The competition begins with a round robin league phase to qualify for the knockout rounds. It is the most watched and prestigious school and college competition in Karachi, which is played by the top schools and colleges.

Introduced in 2005, it was a way to promote football for students in their O and A Levels. The competition took inspiration from the college football held in the United States and Canada. The competition aims to find new talent for the Karachi United professional teams as well as raise the standard of football in the country.

==History==
With the objective of providing a forum for students to play competitively in a safe and professional environment, Karachi United provided a platform for students to showcase their skills and talent in a bid nurture and harness football talent at the school/college level. It has since become the premier school/college competition with inter school and inter college rivalries developing over the years and bragging rights to fight for during the tournament.

The inaugural KUSC was held in 2005 with the senior boys category being held. Over the years, the tournament has grown in number of teams and categories. To promote football among girls and the younger students, the introduction of the girls category, senior and junior, and the junior boys category were introduced. The 2014–15 season saw the introduction of the senior girls category whereas the junior boys category and the junior girls category was introduced in the 2018–19 season and in the 2023–24 season respectively. The 2025-26 season saw the expansion of the competition to Lahore.

Karachi Grammar School is the most successful school, with a total of 14 titles, in the senior boys (6), senior girls (6), and junior girls (2) category. Foundation Public School and Bay View Academy is the most successful school in the junior boys (2) category.
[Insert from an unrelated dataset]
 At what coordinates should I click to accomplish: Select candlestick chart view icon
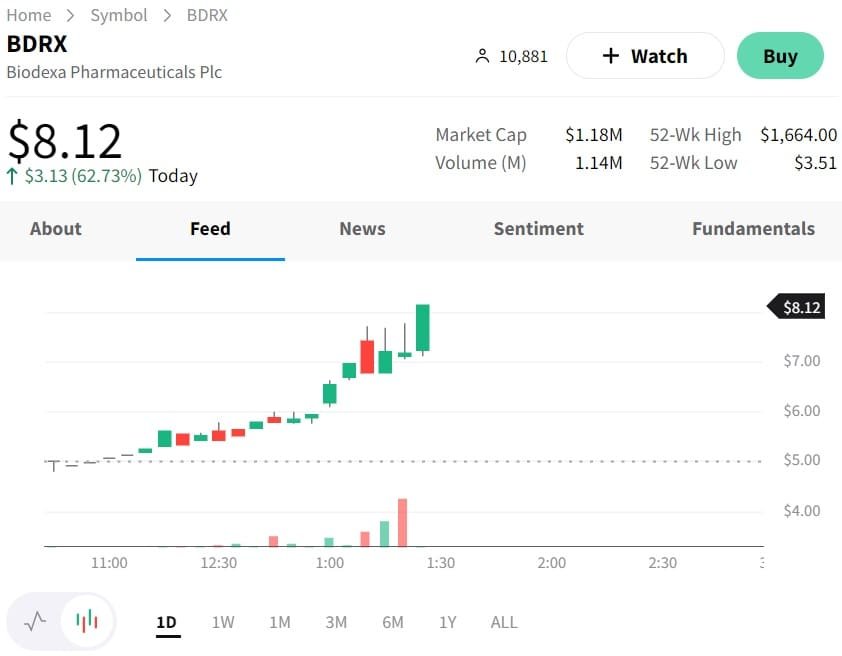coord(88,622)
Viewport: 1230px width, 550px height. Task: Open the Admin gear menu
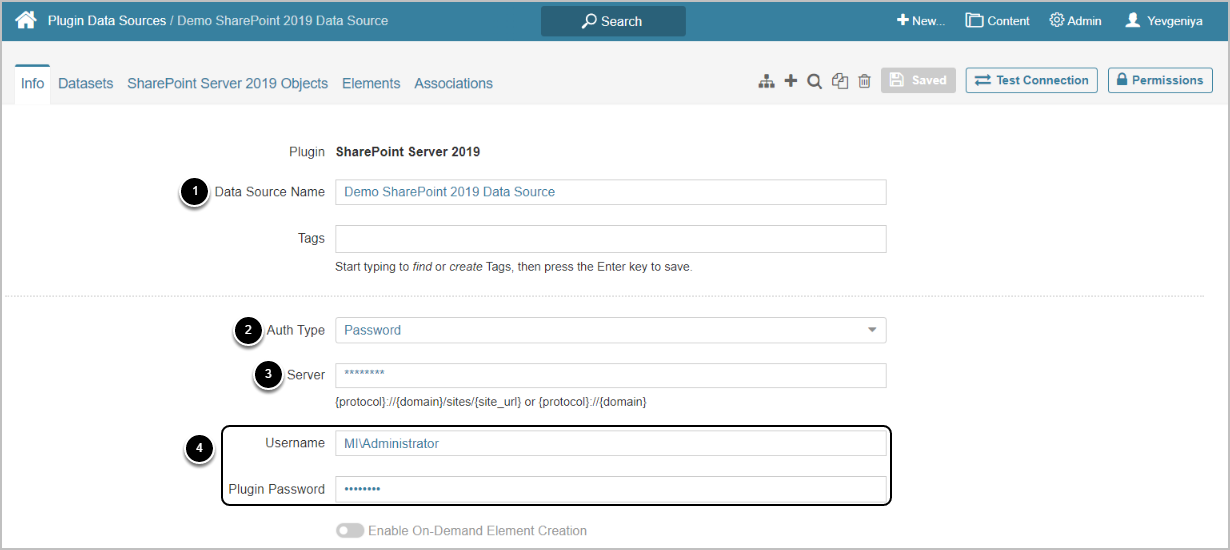[x=1075, y=21]
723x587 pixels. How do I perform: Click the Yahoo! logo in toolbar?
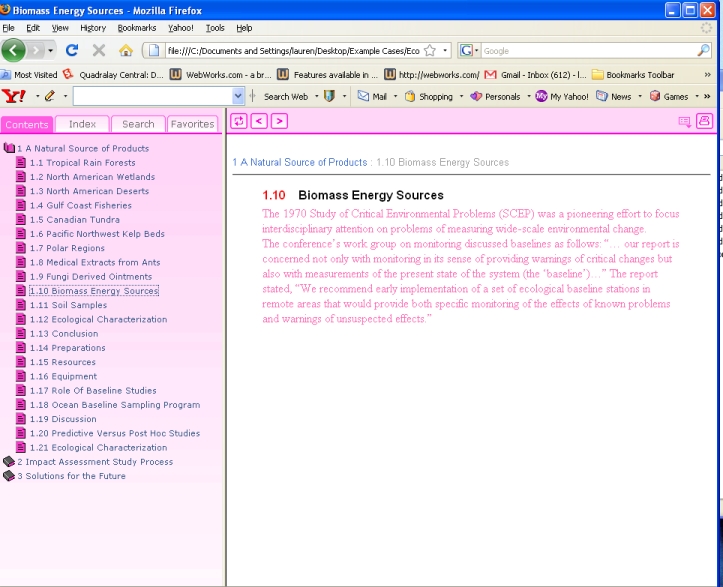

Karachi United School Championship Format
| Category | Playing Format | Playing Pitch | Age Group |
|---|---|---|---|
| Senior Boys | 11v11 | Full Field | Under 19 |
| Senior Girls | 6v6 | Turf | Under 19 |
| Junior Boys | 6v6 | Turf | Under 14 |
| Junior Girls | 6v6 | Turf | Under 14 |

==Senior Boys - Karachi==

Winners Karachi United School Championship
| Season | Winners |
Karachi United School Championship
| 2005 | Karachi Grammar School (1) |
| 2006–07 | Karachi Grammar School (2) |
| 2007–08 | Karachi Grammar School (3) |
| 2008–09 | Karachi Grammar School (4) |
| 2009–10 | The Lyceum School (1) |
| 2010–11 | Karachi Grammar School (5) |
| 2011–12 | Nixor College (1) |
| 2012–13 | The City School, PAF Chapter (1) |
| 2013–14 | Karachi Grammar School (6) |
| 2014–15 | Nixor College (2) |
| 2015–16 | The Lyceum School (2) |
| 2016–17 | Nixor College (3) |
| 2017–18 | Nixor College (4) |
| 2018–19 | Cedar College (Pakistan) (1) |
| 2019–20 | Nixor College (5) |
| 2020–21 | Alpha College (1) |
| 2021–22 | Cedar College (Pakistan) (2) |
| 2022–23 | Sceptre College (1) |
| 2023–24 | Cedar College (Pakistan), DHA (3) |
| 2024–25 | Nixor College (6) |
| 2025–26 | Credo College (1) |

The senior boys category was launched in 2005 with the aim of promoting football at a higher level of competition and encouraging schools and colleges to invest in their football programs. By introducing this category, the initiative sought to provide a structured platform for older students to develop their football skills, engage in competitive matches, and foster a deeper passion for the sport. The introduction of the senior boys category also aimed to create more opportunities for young male athletes to showcase their talent, while simultaneously motivating educational institutions to enhance their football programs, infrastructure, and coaching support. This category played a pivotal role in raising the overall standard of football at the school and college levels, contributing to the long-term growth of the sport in the region. It is the longest running category with the 2024–25 season becoming its 20th season.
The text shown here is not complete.